We sit, try to chat, John sulks a little, and I just stare, watching as people slowly filter in for karaoke night, which starts at ten pm. By that time the room is packed, not even standing room, and the bad music starts. Right in front of my face is the rear-end of a really attractive Ghanaian woman who is wearing long, curly blonde extensions in her hair and a red rubber band of a dress streched from cleavage to asscheeks, and held in place by force of will alone. Oh, and black leather boots that go up to her thighs. And the man she is with? Is he equally sexed-out? Nope. He is in his fifties or really awful forties, balding, sweating, on the fat side of plump, and definitly too pink of face to be wearing the orange and green african print tent he has decked himself out in. I guess he must be really interesting or really rich, because the mostly-legs girl is hanging on his every word and laughing like he's Eddie Izzard and Brad Pitt rolled into one, which is really not the case at first (or second, or third, or Im-trying-not-to-look-at-you-anymore-but-I-cant-help-but-stare) glance.
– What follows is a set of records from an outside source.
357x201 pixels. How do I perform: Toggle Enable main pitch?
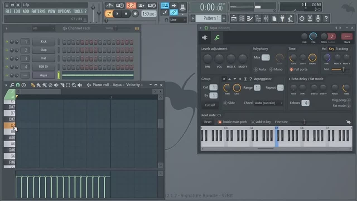pyautogui.click(x=219, y=122)
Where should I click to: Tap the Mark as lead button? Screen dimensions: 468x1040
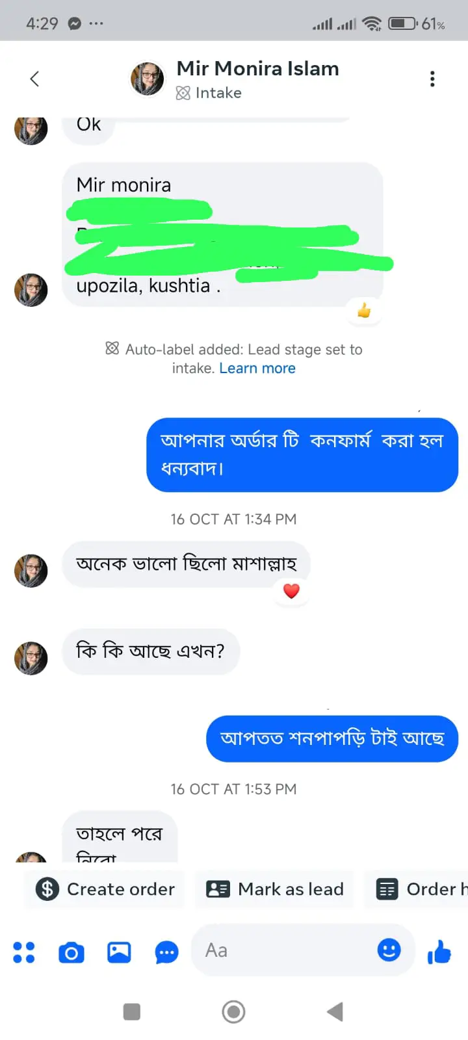point(275,889)
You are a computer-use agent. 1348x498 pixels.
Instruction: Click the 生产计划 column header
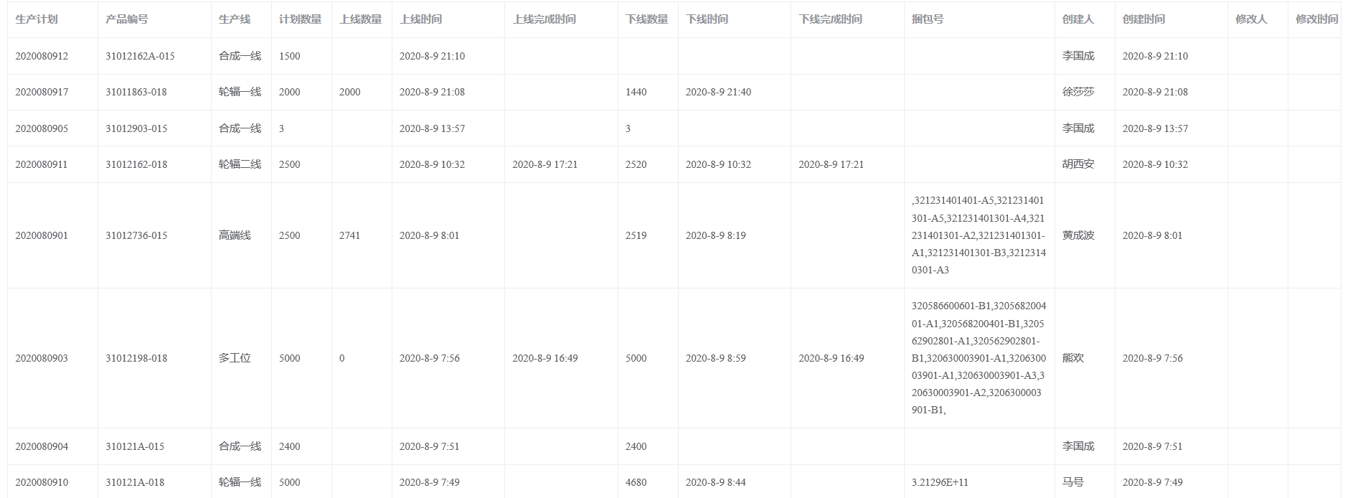[x=37, y=19]

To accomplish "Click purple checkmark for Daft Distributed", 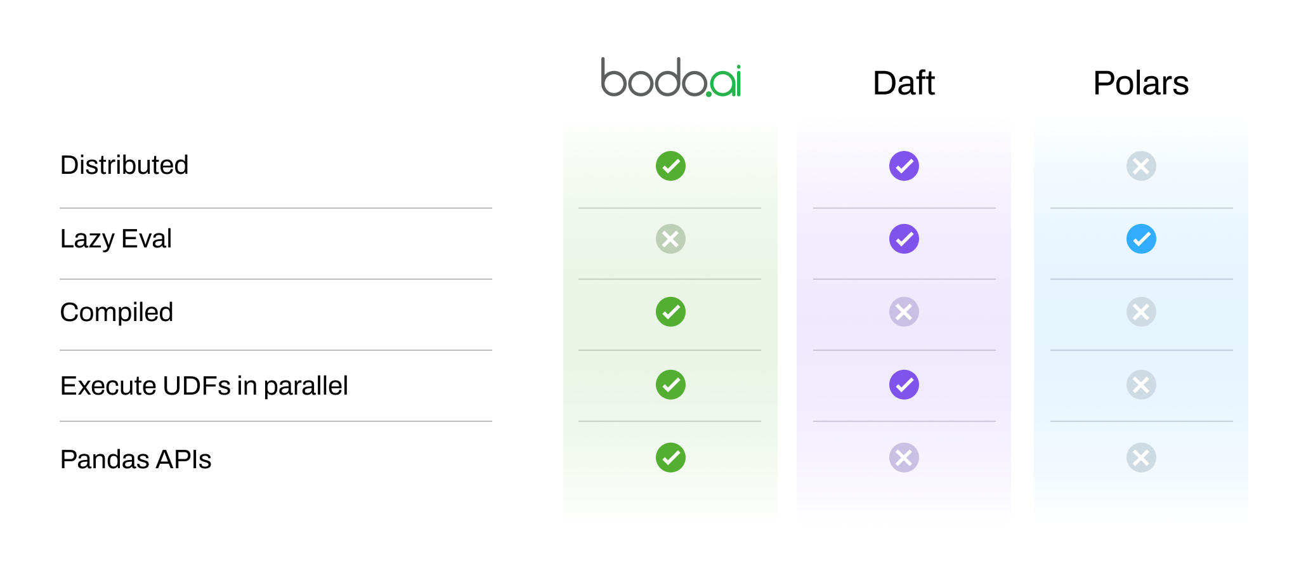I will click(x=904, y=166).
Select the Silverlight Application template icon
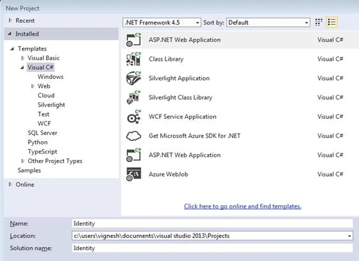This screenshot has height=261, width=359. 134,78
And the real treat of the evening was the guy who sang Mustang Sally really really badly and made me wince for my entire culture, that there was a need for a place like this in a place like Ghana. Who comes to Africa to go to an american bar?
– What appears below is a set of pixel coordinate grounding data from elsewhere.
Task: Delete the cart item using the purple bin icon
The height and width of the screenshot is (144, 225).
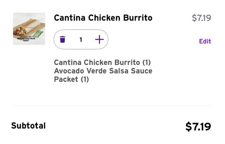Action: coord(63,39)
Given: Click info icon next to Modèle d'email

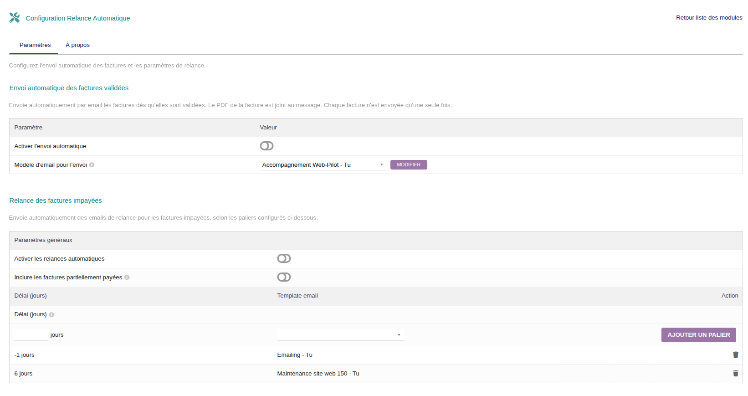Looking at the screenshot, I should tap(92, 165).
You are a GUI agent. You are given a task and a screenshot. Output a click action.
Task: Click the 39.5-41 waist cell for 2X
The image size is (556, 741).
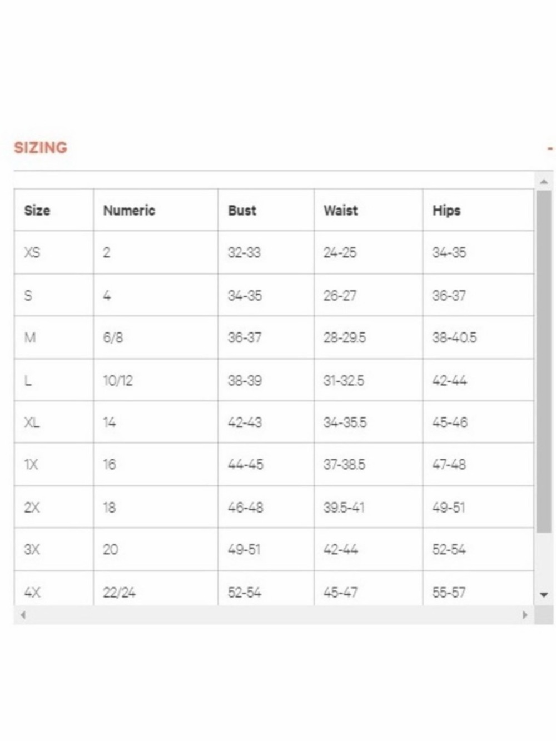(368, 507)
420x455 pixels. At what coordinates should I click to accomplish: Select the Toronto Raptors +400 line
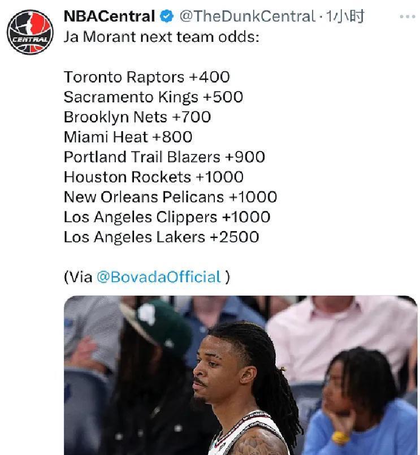pyautogui.click(x=146, y=77)
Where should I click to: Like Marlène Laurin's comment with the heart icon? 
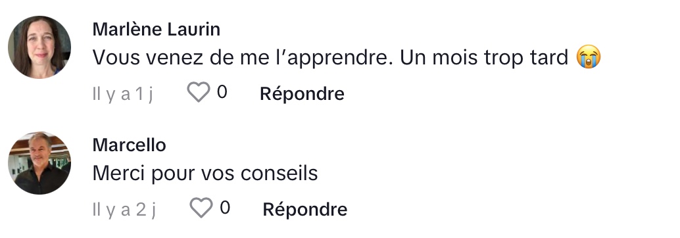click(x=198, y=92)
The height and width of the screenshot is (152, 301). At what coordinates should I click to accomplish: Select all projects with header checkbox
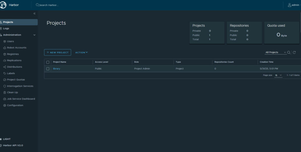click(48, 62)
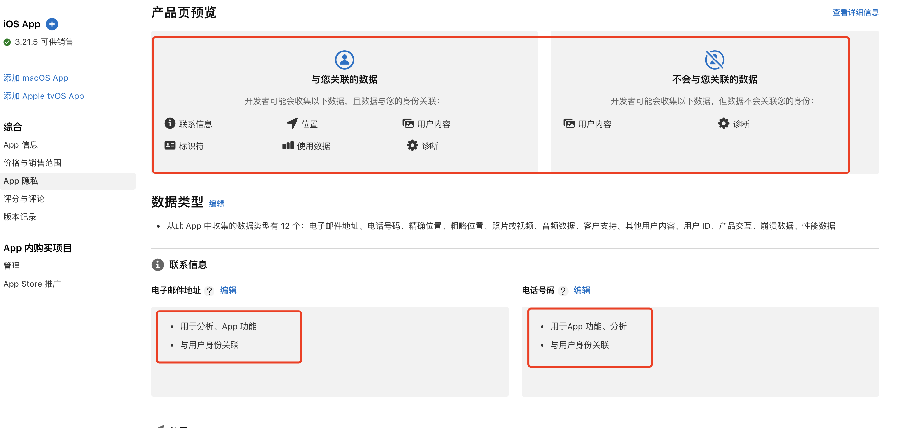Viewport: 897px width, 428px height.
Task: Edit the 电话号码 data settings
Action: 582,290
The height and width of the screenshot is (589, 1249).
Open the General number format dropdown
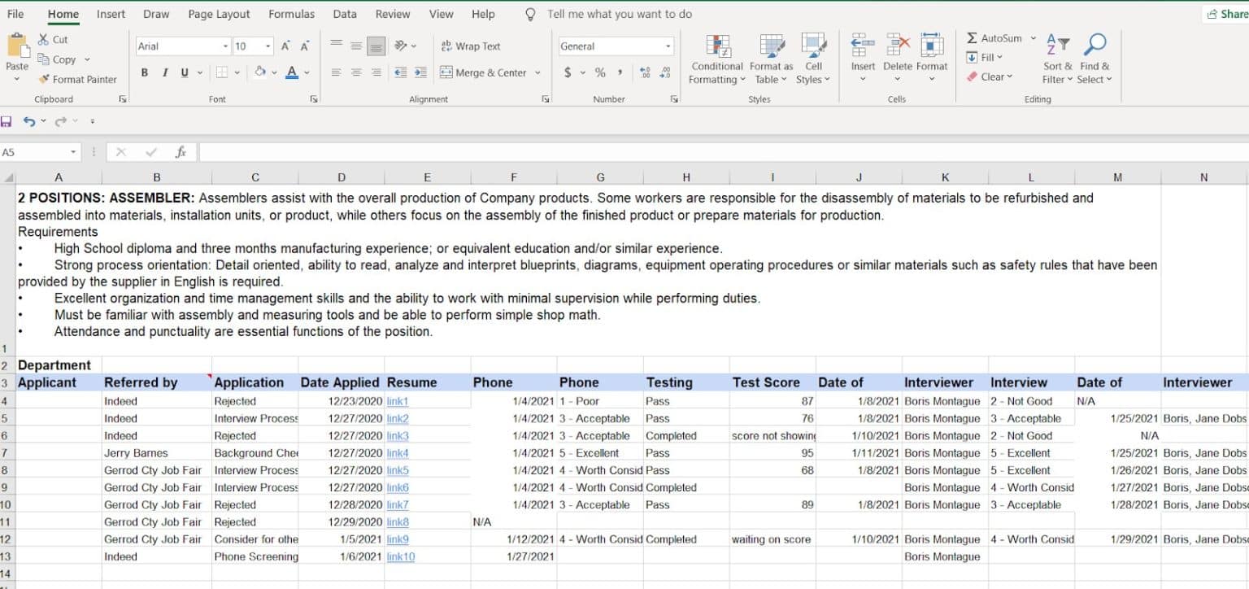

At around ten thirty the power went out and we decided to take off because John was getting more than a little irritated (you know how a cat will twitch its tail when its annoyed? and then after a while the twitching gets more? and then 'without warning' it will either attack the offending thing or stalk away like the embodiment of affronted dignity? That was John.). Only when we opened the door the entirety of about six massive black clouds had decided to dump itself on the two square inches right in front of the door, and the mother of all african tropical storms was raging outside. So we played candle-lit foosball for a while waiting for it to abate and finally just decided to go for it and ventured out into the literal wall of water. We got soaked and the taxi drivers (who all conspire to charge everyone more money when it is raining) tried to charge us an exorbitant ammount to get back to campus (5 ghana cedis!!! scandalous!). John came out of his Affronted Dignity funk enough to stand out in the rain bargaining with shameless drivers while Ros, Anita and I stood in relative shelter and urged him to just take the high fare. John won and got us a taxi that charged us the right ammount. In the back seat all the way to campus we chatted in spanish (John and Anita have taken to using Spanish as their secret language here, because almost no one knows it, and they all talk about us in front of us in Twi and Ga and pidgin. its AMAZING fun to have a secret language). The power was out at campus too, so Ros and I showered by candle-light and got into bed no less wet and no warmer but at least clean. With Mustang Sally stuck in my head.

As an evening out on the town I did not enjoy myself as much as I did going to the Bush canteen on campus, but as an ethnographic study it was invaluable and very interesting.